* _WHAT TO WORK ON_
Extract every line of the records below and reproduce each one character for character.

Data entries:
----------------------------------------

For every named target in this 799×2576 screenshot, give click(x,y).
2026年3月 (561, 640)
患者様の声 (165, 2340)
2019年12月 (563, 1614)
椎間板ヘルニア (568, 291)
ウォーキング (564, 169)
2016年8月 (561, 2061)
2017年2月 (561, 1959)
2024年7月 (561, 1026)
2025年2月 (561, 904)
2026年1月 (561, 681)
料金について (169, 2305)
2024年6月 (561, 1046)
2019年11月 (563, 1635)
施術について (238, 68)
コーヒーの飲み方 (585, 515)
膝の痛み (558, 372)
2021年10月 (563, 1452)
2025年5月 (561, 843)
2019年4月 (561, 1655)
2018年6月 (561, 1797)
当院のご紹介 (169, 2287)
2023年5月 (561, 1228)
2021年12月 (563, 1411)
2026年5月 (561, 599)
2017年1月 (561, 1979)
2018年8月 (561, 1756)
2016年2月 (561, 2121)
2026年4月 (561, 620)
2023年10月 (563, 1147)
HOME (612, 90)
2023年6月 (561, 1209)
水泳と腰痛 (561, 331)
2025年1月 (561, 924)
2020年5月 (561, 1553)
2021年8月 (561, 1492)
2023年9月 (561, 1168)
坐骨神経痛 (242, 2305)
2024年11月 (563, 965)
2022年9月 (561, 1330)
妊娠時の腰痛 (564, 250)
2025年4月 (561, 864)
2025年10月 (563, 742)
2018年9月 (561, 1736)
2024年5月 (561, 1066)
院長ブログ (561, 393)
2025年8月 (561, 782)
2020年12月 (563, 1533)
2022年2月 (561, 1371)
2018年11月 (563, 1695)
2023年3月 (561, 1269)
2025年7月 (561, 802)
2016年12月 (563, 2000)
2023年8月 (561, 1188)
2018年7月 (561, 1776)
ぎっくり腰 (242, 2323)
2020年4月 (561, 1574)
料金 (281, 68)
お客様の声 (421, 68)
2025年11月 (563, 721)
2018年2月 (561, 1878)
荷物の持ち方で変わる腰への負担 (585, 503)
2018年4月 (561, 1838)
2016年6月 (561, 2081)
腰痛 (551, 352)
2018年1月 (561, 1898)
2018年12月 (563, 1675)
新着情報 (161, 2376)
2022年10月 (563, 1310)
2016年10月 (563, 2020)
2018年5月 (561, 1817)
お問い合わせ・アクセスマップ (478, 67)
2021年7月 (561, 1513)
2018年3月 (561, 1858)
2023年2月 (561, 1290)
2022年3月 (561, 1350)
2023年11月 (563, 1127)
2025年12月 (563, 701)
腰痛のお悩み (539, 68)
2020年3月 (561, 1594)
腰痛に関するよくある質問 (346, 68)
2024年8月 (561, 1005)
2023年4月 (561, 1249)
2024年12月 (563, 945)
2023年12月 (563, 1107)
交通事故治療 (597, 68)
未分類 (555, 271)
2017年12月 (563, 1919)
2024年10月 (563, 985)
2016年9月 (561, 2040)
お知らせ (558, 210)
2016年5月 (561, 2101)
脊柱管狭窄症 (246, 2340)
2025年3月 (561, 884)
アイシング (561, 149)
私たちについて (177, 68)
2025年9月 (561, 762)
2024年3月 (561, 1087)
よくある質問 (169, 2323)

----------------------------------------

* _WRITTEN ANSWER_
For every named target in this 799×2576 screenshot, give click(x,y).
2026年3月 (561, 640)
患者様の声 (165, 2340)
2019年12月 (563, 1614)
椎間板ヘルニア (568, 291)
ウォーキング (564, 169)
2016年8月 (561, 2061)
2017年2月 (561, 1959)
2024年7月 (561, 1026)
2025年2月 (561, 904)
2026年1月 (561, 681)
料金について (169, 2305)
2024年6月 (561, 1046)
2019年11月 (563, 1635)
施術について (238, 68)
コーヒーの飲み方 (585, 515)
膝の痛み (558, 372)
2021年10月 (563, 1452)
2025年5月 (561, 843)
2019年4月 (561, 1655)
2018年6月 (561, 1797)
当院のご紹介 (169, 2287)
2023年5月 (561, 1228)
2021年12月 (563, 1411)
2026年5月 (561, 599)
2017年1月 (561, 1979)
2018年8月 (561, 1756)
2016年2月 (561, 2121)
2026年4月 (561, 620)
2023年10月 (563, 1147)
HOME (612, 90)
2023年6月 (561, 1209)
水泳と腰痛 (561, 331)
2025年1月 (561, 924)
2020年5月 (561, 1553)
2021年8月 (561, 1492)
2023年9月 (561, 1168)
坐骨神経痛 (242, 2305)
2024年11月 (563, 965)
2022年9月 (561, 1330)
妊娠時の腰痛 (564, 250)
2025年4月 (561, 864)
2025年10月 (563, 742)
2018年9月 (561, 1736)
2024年5月 (561, 1066)
院長ブログ (561, 393)
2025年8月 (561, 782)
2020年12月 (563, 1533)
2022年2月 (561, 1371)
2018年11月 (563, 1695)
2023年3月 (561, 1269)
2025年7月 (561, 802)
2016年12月 (563, 2000)
2023年8月 (561, 1188)
2018年7月 (561, 1776)
ぎっくり腰 (242, 2323)
2020年4月 (561, 1574)
料金 (281, 68)
お客様の声 (421, 68)
2025年11月 (563, 721)
2018年2月 (561, 1878)
荷物の持ち方で変わる腰への負担 (585, 503)
2018年4月 (561, 1838)
2016年6月 (561, 2081)
腰痛 (551, 352)
2018年1月 (561, 1898)
2018年12月 (563, 1675)
新着情報 (161, 2376)
2022年10月 (563, 1310)
2016年10月 (563, 2020)
2018年5月 (561, 1817)
お問い合わせ・アクセスマップ (478, 67)
2021年7月 (561, 1513)
2018年3月 (561, 1858)
2023年2月 (561, 1290)
2022年3月 (561, 1350)
2023年11月 (563, 1127)
2025年12月 (563, 701)
腰痛のお悩み (539, 68)
2020年3月 (561, 1594)
腰痛に関するよくある質問 (346, 68)
2024年8月 (561, 1005)
2023年4月 (561, 1249)
2024年12月 (563, 945)
2023年12月 (563, 1107)
交通事故治療 (597, 68)
未分類 (555, 271)
2017年12月 (563, 1919)
2024年10月 (563, 985)
2016年9月 (561, 2040)
お知らせ (558, 210)
2016年5月 (561, 2101)
脊柱管狭窄症 (246, 2340)
2025年3月 (561, 884)
アイシング (561, 149)
私たちについて (177, 68)
2025年9月 (561, 762)
2024年3月 (561, 1087)
よくある質問 (169, 2323)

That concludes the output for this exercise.